La bibliothèque libre.
Cette page n’a pas encore été corrigée

— C’est un peu vague.

— Vague ? s’écria mister Nidston dont les yeux café lancèrent cette fois des gerbes d’aiguilles. Vague ? Auriez-vous l’insolence de supposer que la maison « Nidston et Fils », qui existe depuis cent cinquante ans et jouit de la confiance de toute l’Angleterre commerciale et financière, puisse vous faire une proposition déshonnête ou simplement susceptible de vous compromettre ? Ou que nous nous chargions d’une affaire sans posséder de sûres garanties de son absolue correction ?

— Oh sir ! Je ne me permets pas d’en douter.

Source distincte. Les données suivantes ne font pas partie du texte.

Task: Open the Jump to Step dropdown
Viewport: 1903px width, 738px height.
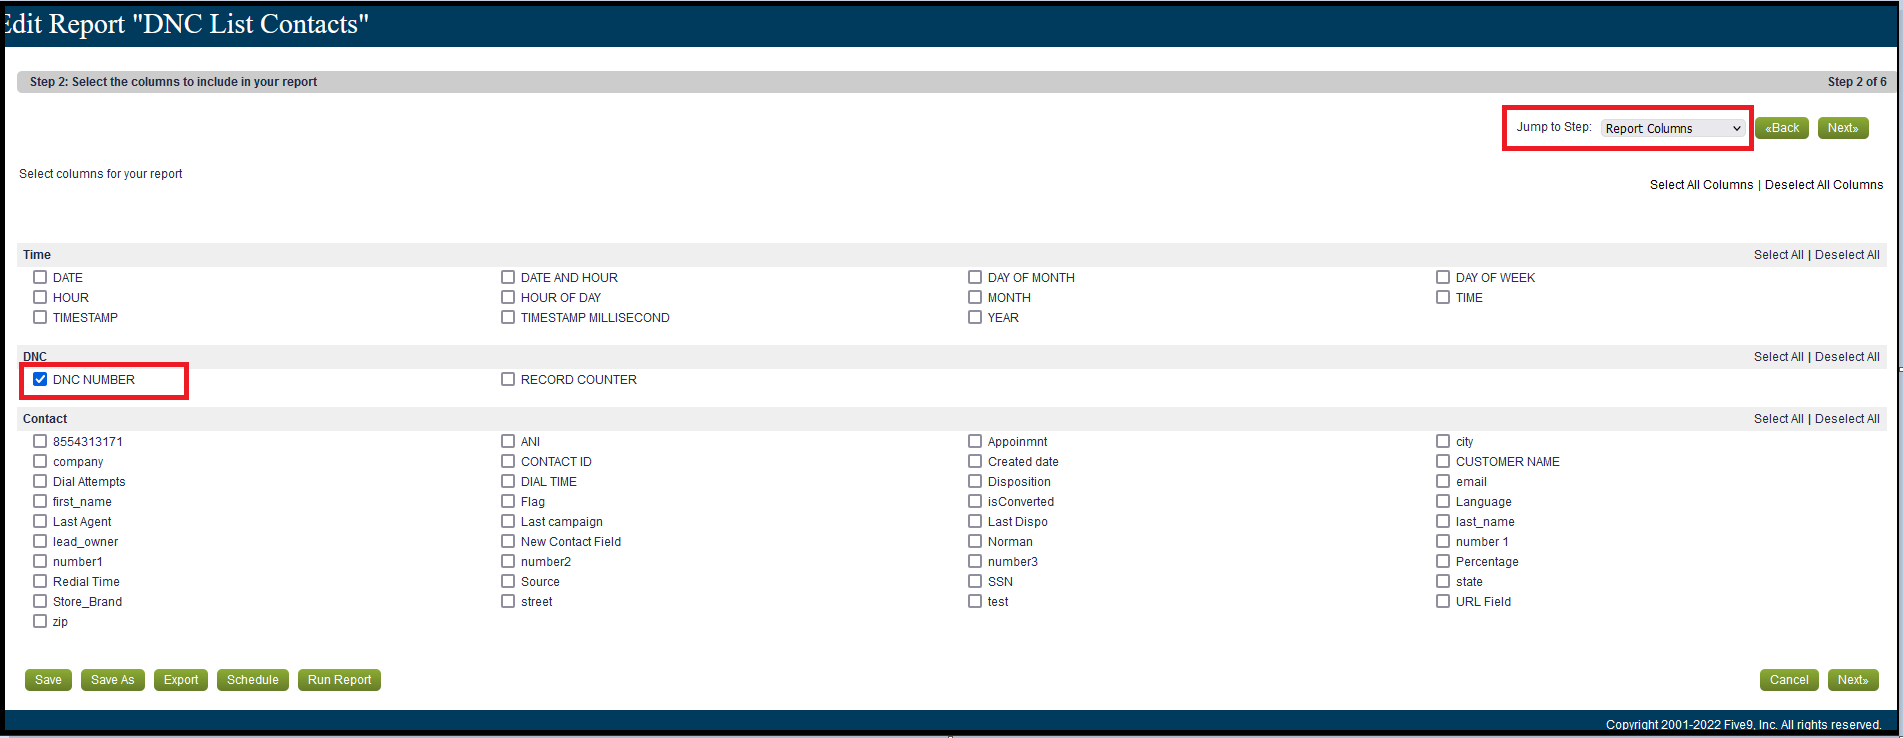Action: (x=1673, y=129)
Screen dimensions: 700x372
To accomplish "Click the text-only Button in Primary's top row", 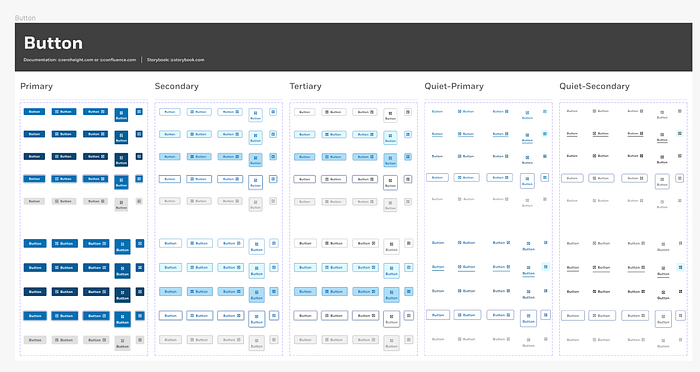I will [x=34, y=112].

— Bien, interrompit-il, en se calmant subitement, comme une mer en courroux dans laquelle on aurait versé quelques tonnes d’huile.

— Voyez-vous, primo, j’ai pris l’engagement de ne vous communiquer les détails essentiels que lorsque vous aurez pris place sur le vapeur partant de Southampton…

— Pour ? demandai-je rapidement.

— Je ne puis encore vous le dire. Secundo, j’avoue ne pas très bien saisir moi-même le but de votre voyage (si tant est que celui-ci ait jamais lieu).

— C’est étrange.

— Fort étrange, approuva l’homme d’affaires. Et même, si vous le voulez, j’ajouterai — c’est fantastique, inouï, merveilleux, grandiose, et téméraire jusqu’à la folie !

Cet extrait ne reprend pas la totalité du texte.